◆ Dataset entries:

◆ ◆ ◆ ◆ ◆

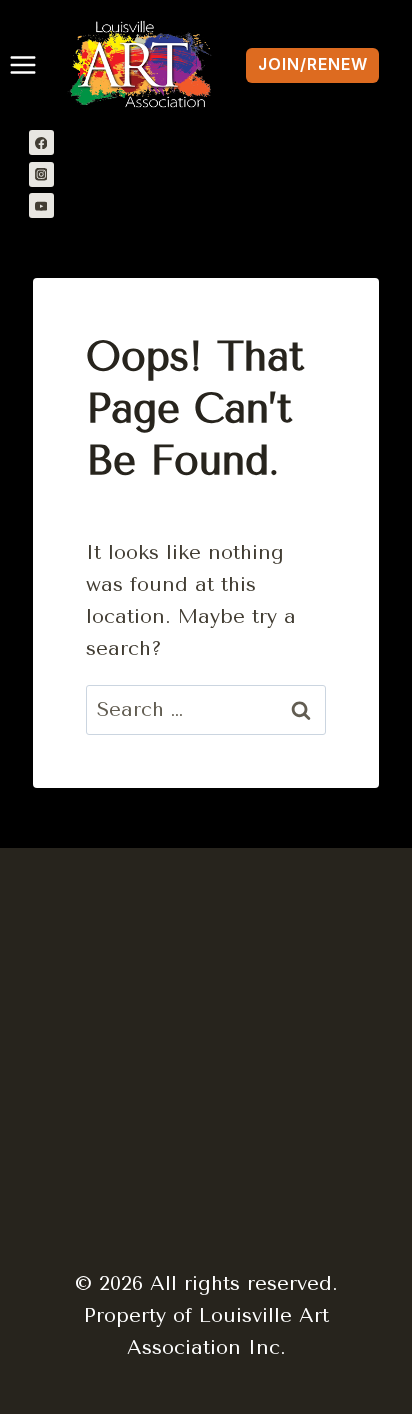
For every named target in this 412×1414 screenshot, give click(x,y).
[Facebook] (41, 142)
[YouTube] (41, 205)
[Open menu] (19, 65)
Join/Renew (313, 64)
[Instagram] (41, 174)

◆ ◆ ◆ ◆ ◆

◆ What you have to do:
Print the records exactly and omit all pictures.

◆ Solution to this exercise:
For every named target in this 412×1414 screenshot, give click(x,y).
[Facebook] (41, 142)
[YouTube] (41, 205)
[Open menu] (19, 65)
Join/Renew (313, 64)
[Instagram] (41, 174)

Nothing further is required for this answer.